Last Updated: 5 Apr, 2021
K-th Smallest
Easy
Asked in company
You are given an N x M matrix ‘MAT’ and an integer ‘K’. All rows in the matrix have values in sorted order. You can choose 1 integer from each row and make an array of length ‘N’. Your task is to find the smallest k-th smallest array sum out of all the possibilities.
Input Format:
The first line of the input contains ‘T’ denoting the number of test cases.
In the first line of each test case take three space-separated integers, ‘N’, ‘M’, and ‘K’.
Next N lines contains M space-separated integers MAT[i][j], denoting value stored in position (i, j) in matrix.
Output Format:
For each test case, print a single line containing a single integer denoting the k-th smallest array sum.
The output for every test case will be printed in a separate line.
Note:
You don’t need to print anything; It has already been taken care of. Just implement the function.
Constraints:
1 <= T <= 5
1 <= N, M <= 100
1 <= K <= min(100,N ^ 2)
0 <= MAT[ i ][ j ] <= 2000
MAT[ i ][ j ] <= MAT[ i ][ j + 1 ]
Time Limit: 1 sec.
Approaches
- Let’s first think if in the problem we only had a 2xM matrix, how would we solve the problem.
- We can find all possible sums in O(M^2) time. Then return the Kth smallest sum after sorting it.
- So in this problem, we can do the same. We can always take the first two rows then find the sums using O(M^2) time and only take ‘K’ smallest sums out of them.

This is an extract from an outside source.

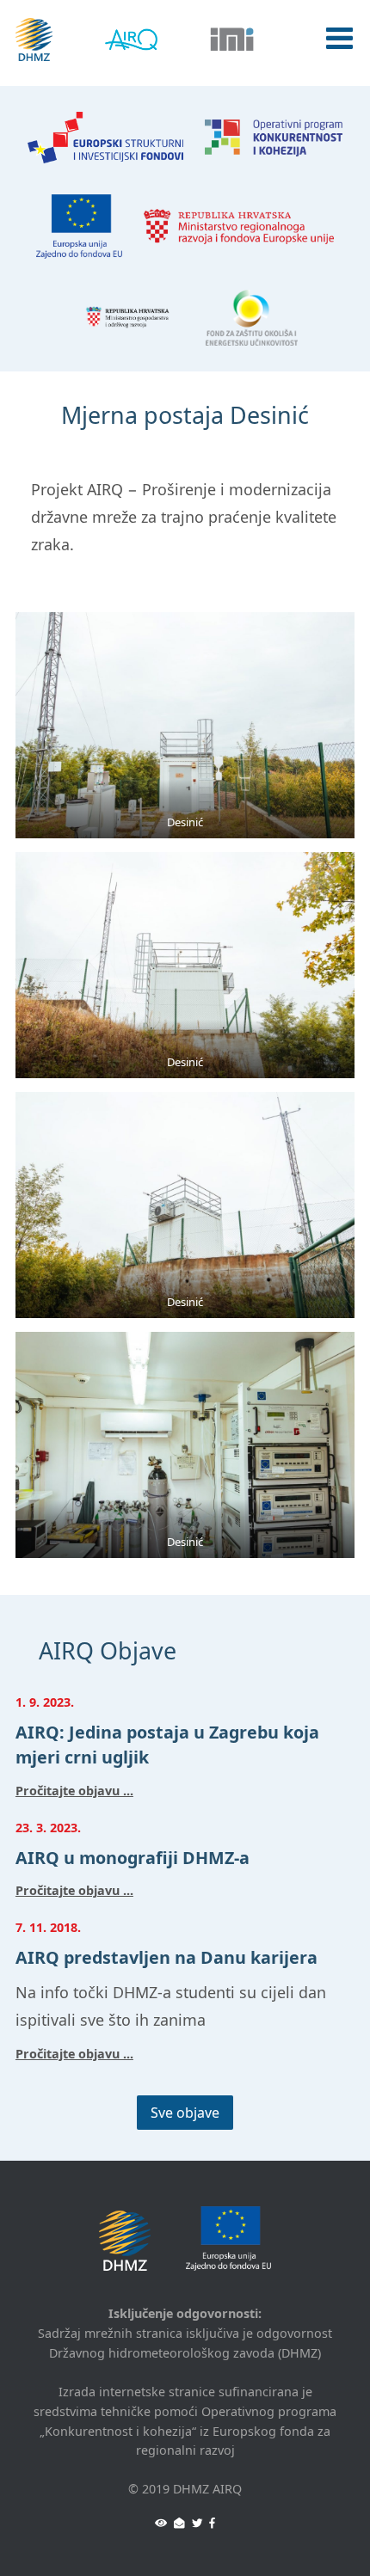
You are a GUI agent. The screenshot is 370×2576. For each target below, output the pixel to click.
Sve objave (185, 2112)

- Then in the next row, we can use these ‘K’ smallest sums and current row, to find all possible sums and again store the ‘K’ smallest sums out of all possibilities.
- In each row we are doing O(M*K) operations i.e. time complexity will be O(N*M*K).
- After doing this for all the rows we can just return the ‘K’th smallest sum.
Algorithm:
- If there is only one row, we just return the ‘K’th element in the first row as the rows in the matrix are sorted.
- We create a function sums() which takes two lists as a parameter and returns a list of ‘K’ smallest sums possible (sometimes ‘K’ smallest some is not possible, in that case, we just return the all possible sums).
- We create a list ‘ans’ = sums( mat[0], mat[1] ), i.e. we find the ‘K’ smallest sums of the first two rows first.
- Then for each row from mat[2]…mat[n-1], we just update ans= sums(ans, mat[i]).
- After doing this for all rows we return ‘K’th smallest element in ‘ans’ list.